Dataset entries
_ _ _

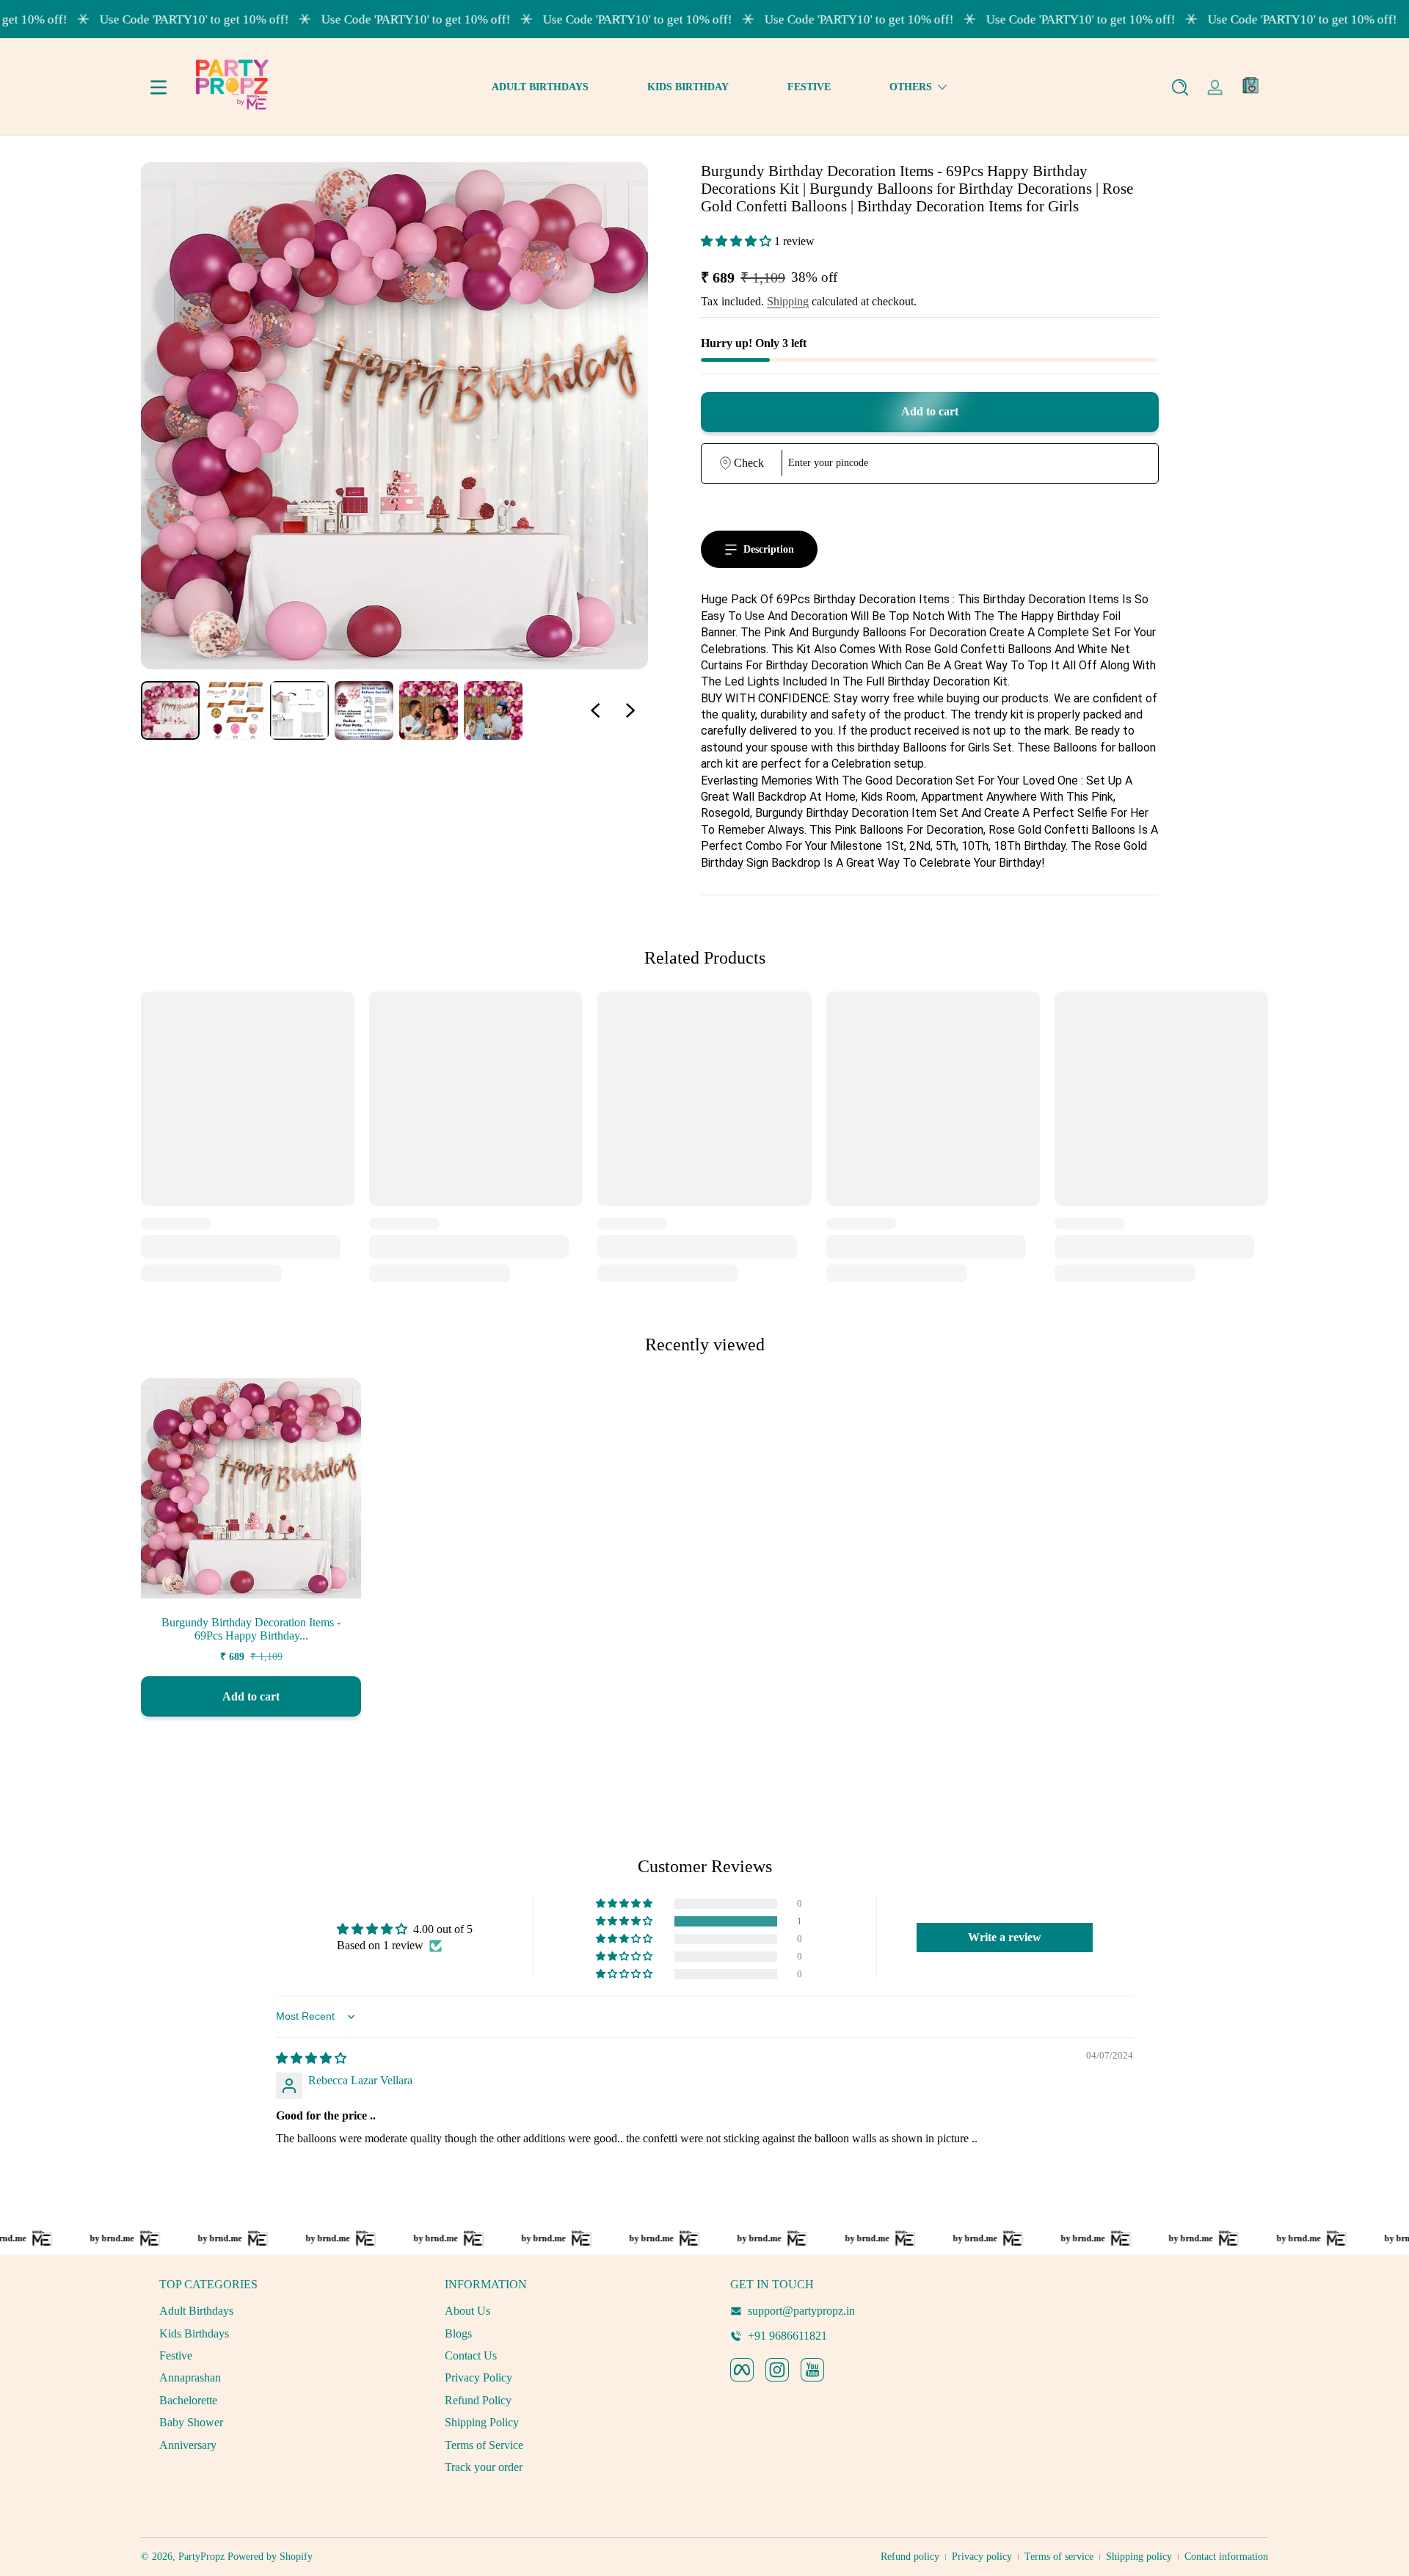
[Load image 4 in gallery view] (364, 710)
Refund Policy (478, 2400)
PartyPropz (201, 2556)
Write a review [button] (1004, 1937)
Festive (175, 2355)
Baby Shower (191, 2422)
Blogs (458, 2333)
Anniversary (187, 2445)
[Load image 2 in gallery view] (234, 710)
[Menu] (158, 87)
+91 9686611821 (787, 2335)
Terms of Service (484, 2445)
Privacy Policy (478, 2377)
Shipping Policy (482, 2422)
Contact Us (471, 2355)
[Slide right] (630, 710)
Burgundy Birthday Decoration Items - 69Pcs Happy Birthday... (251, 1629)
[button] (1180, 87)
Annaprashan (190, 2377)
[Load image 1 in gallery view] (170, 710)
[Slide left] (595, 710)
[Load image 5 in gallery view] (428, 710)
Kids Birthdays (194, 2333)
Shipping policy (1139, 2556)
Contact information (1226, 2556)
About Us (467, 2310)
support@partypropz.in (801, 2310)
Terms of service (1058, 2556)
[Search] (1180, 87)
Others (910, 86)
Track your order (484, 2467)
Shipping (788, 301)
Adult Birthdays (196, 2310)
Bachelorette (188, 2400)
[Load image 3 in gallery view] (299, 710)
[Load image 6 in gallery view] (493, 710)
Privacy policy (982, 2556)
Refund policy (910, 2556)
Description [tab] (768, 549)
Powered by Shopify (270, 2556)
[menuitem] (276, 2311)
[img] (311, 2058)
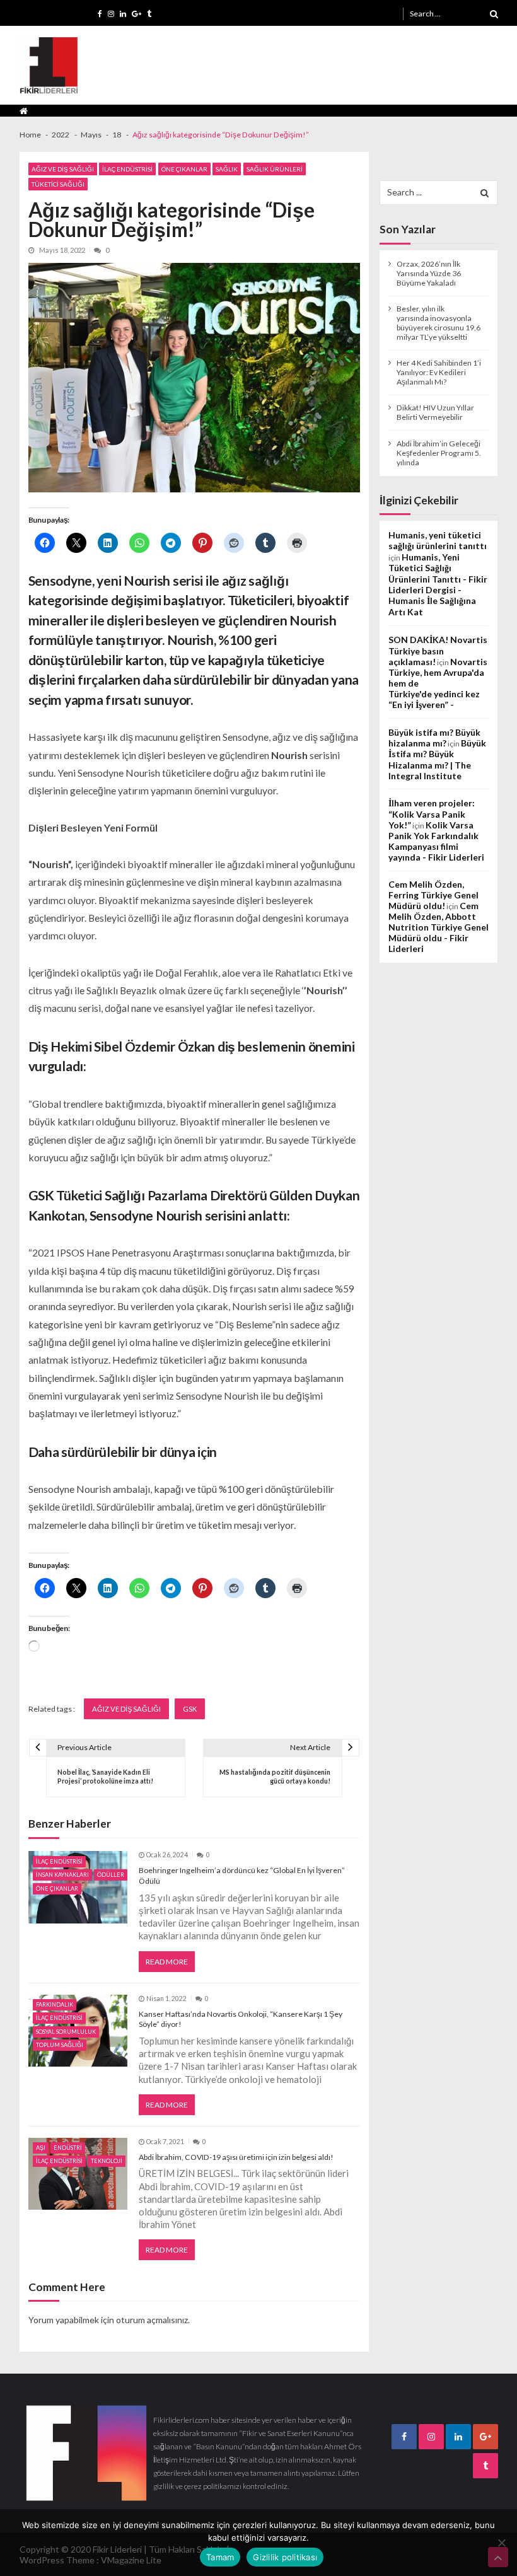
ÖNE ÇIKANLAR (184, 169)
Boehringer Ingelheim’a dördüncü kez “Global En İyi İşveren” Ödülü (242, 1875)
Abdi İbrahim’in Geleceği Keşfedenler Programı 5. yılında (439, 453)
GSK (190, 1709)
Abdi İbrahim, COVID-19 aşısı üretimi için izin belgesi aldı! (236, 2157)
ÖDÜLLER (110, 1874)
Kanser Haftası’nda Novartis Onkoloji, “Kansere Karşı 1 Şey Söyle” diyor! (240, 2019)
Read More (167, 1961)
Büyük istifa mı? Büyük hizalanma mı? (434, 737)
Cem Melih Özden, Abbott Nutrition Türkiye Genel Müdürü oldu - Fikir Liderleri (438, 927)
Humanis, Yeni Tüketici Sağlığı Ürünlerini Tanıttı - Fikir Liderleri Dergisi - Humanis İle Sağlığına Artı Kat (437, 584)
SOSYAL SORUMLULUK (66, 2031)
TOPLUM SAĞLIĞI (59, 2044)
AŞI (40, 2147)
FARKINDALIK (54, 2004)
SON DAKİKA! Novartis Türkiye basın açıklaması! (437, 650)
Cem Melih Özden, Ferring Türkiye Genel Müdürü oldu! (433, 895)
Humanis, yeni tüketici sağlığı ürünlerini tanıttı (437, 540)
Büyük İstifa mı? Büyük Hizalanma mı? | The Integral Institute (437, 759)
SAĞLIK (227, 169)
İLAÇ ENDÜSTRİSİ (127, 169)
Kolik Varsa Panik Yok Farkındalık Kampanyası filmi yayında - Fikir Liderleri (436, 841)
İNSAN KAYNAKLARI (62, 1874)
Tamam (220, 2557)
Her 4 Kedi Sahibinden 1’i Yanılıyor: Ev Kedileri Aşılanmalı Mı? (439, 372)
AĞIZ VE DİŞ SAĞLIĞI (63, 169)
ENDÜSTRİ (68, 2147)
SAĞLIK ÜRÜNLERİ (275, 169)
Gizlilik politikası (285, 2557)
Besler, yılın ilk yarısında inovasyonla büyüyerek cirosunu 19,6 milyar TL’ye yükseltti (438, 323)
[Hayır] (501, 2542)
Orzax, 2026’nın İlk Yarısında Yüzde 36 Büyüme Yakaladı (429, 273)
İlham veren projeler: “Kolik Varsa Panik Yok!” (431, 814)
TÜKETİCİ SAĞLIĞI (58, 184)
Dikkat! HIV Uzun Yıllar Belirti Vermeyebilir (435, 412)
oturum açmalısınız (152, 2319)
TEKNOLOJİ (106, 2160)
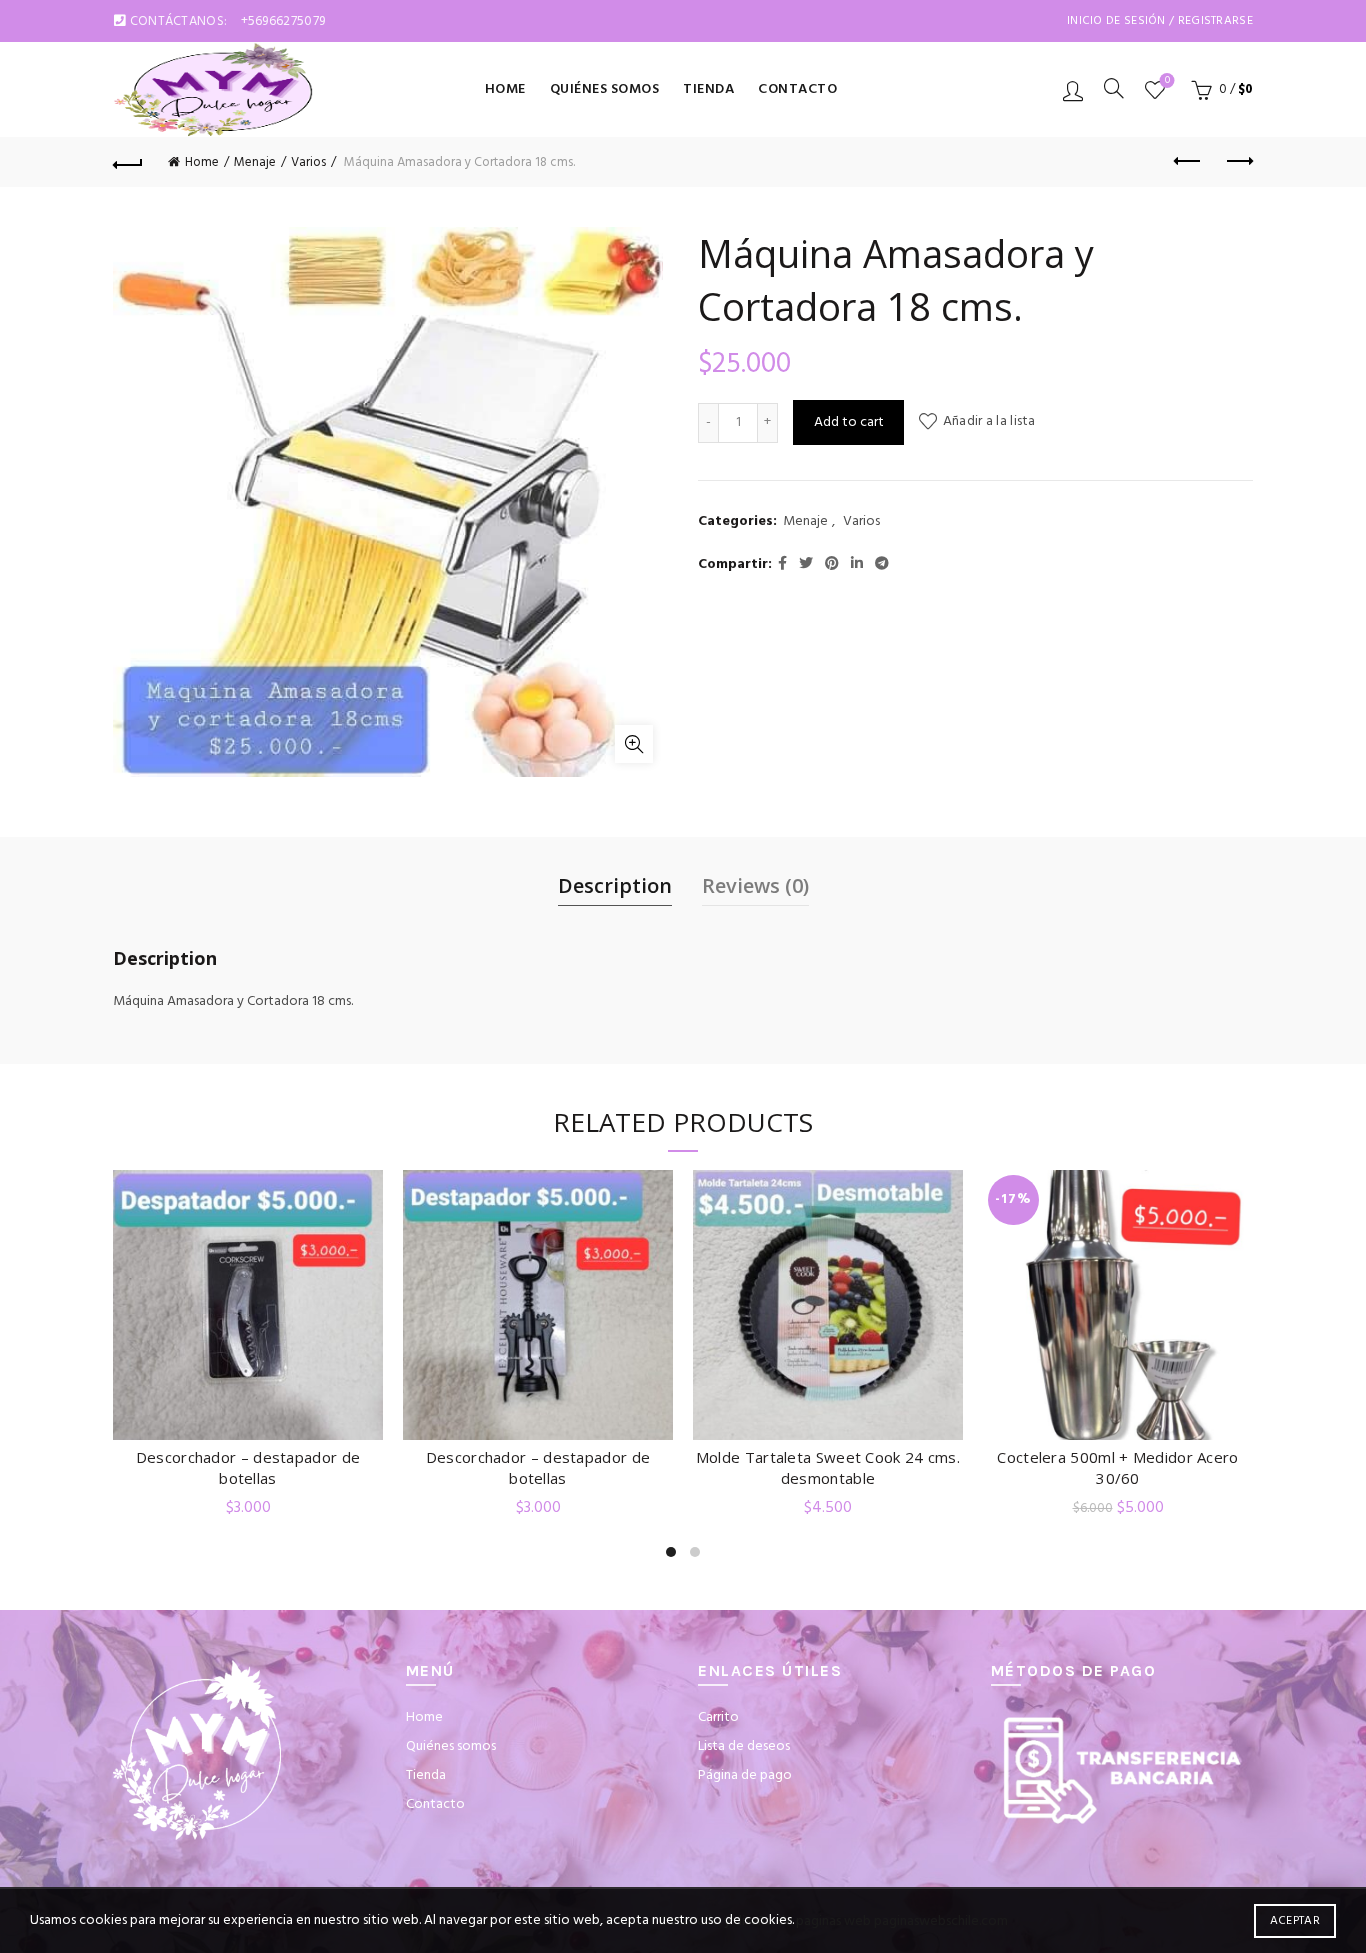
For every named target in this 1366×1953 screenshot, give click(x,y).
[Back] (128, 162)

_ _ _

◆ **Try it**
Set down every record exactly as written, but drop the pictures.

◆ **Solution to this task**
[Load image 4 in gallery view] (364, 710)
Refund Policy (478, 2400)
PartyPropz (201, 2556)
Write a review [button] (1004, 1937)
Festive (175, 2355)
Baby Shower (191, 2422)
Blogs (458, 2333)
Anniversary (187, 2445)
[Load image 2 in gallery view] (234, 710)
[Menu] (158, 87)
+91 9686611821 (787, 2335)
Terms of Service (484, 2445)
Privacy Policy (478, 2377)
Shipping Policy (482, 2422)
Contact Us (471, 2355)
[Slide right] (630, 710)
Burgundy Birthday Decoration Items - 69Pcs Happy Birthday... (251, 1629)
[button] (1180, 87)
Annaprashan (190, 2377)
[Load image 1 in gallery view] (170, 710)
[Slide left] (595, 710)
[Load image 5 in gallery view] (428, 710)
Kids Birthdays (194, 2333)
Shipping policy (1139, 2556)
Contact information (1226, 2556)
About Us (467, 2310)
support@partypropz.in (801, 2310)
Terms of service (1058, 2556)
[Search] (1180, 87)
Others (910, 86)
Track your order (484, 2467)
Shipping (788, 301)
Adult Birthdays (196, 2310)
Bachelorette (188, 2400)
[Load image 3 in gallery view] (299, 710)
[Load image 6 in gallery view] (493, 710)
Privacy policy (982, 2556)
Refund policy (910, 2556)
Description [tab] (768, 549)
Powered by Shopify (270, 2556)
[menuitem] (276, 2311)
[img] (311, 2058)
ÖNE ÇIKANLAR (184, 169)
Boehringer Ingelheim’a dördüncü kez “Global En İyi İşveren” Ödülü (242, 1875)
Abdi İbrahim’in Geleceği Keşfedenler Programı 5. yılında (439, 453)
GSK (190, 1709)
Abdi İbrahim, COVID-19 aşısı üretimi için izin belgesi aldı! (236, 2157)
ÖDÜLLER (110, 1874)
Kanser Haftası’nda Novartis Onkoloji, “Kansere Karşı 1 Şey Söyle” diyor! (240, 2019)
Read More (167, 1961)
Büyük istifa mı? Büyük hizalanma mı? (434, 737)
Cem Melih Özden, Abbott Nutrition Türkiye Genel Müdürü oldu - Fikir Liderleri (438, 927)
Humanis, Yeni Tüketici Sağlığı Ürünlerini Tanıttı - Fikir Liderleri Dergisi - Humanis İle Sağlığına Artı Kat (437, 584)
SOSYAL SORUMLULUK (66, 2031)
TOPLUM SAĞLIĞI (59, 2044)
AŞI (40, 2147)
FARKINDALIK (54, 2004)
SON DAKİKA! Novartis Türkiye basın açıklaması! (437, 650)
Cem Melih Özden, Ferring Türkiye Genel Müdürü oldu! (433, 895)
Humanis, yeni tüketici sağlığı ürünlerini tanıttı (437, 540)
Büyük İstifa mı? Büyük Hizalanma mı? | The Integral Institute (437, 759)
SAĞLIK (227, 169)
İLAÇ ENDÜSTRİSİ (127, 169)
Kolik Varsa Panik Yok Farkındalık Kampanyası filmi yayında - Fikir Liderleri (436, 841)
İNSAN KAYNAKLARI (62, 1874)
Tamam (220, 2557)
Her 4 Kedi Sahibinden 1’i Yanılıyor: Ev Kedileri Aşılanmalı Mı? (439, 372)
AĞIZ VE DİŞ SAĞLIĞI (63, 169)
ENDÜSTRİ (68, 2147)
SAĞLIK ÜRÜNLERİ (275, 169)
Gizlilik politikası (285, 2557)
Besler, yılın ilk yarısında inovasyonla büyüyerek cirosunu 19,6 milyar TL’ye yükseltti (438, 323)
[Hayır] (501, 2542)
Orzax, 2026’nın İlk Yarısında Yüzde 36 Büyüme Yakaladı (429, 273)
İlham veren projeler: “Kolik Varsa Panik Yok!” (431, 814)
TÜKETİCİ SAĞLIĞI (58, 184)
Dikkat! HIV Uzun Yıllar Belirti Vermeyebilir (435, 412)
oturum açmalısınız (152, 2319)
TEKNOLOJİ (106, 2160)
For every named target in this 1366×1953 screenshot, give click(x,y).
[Back] (128, 162)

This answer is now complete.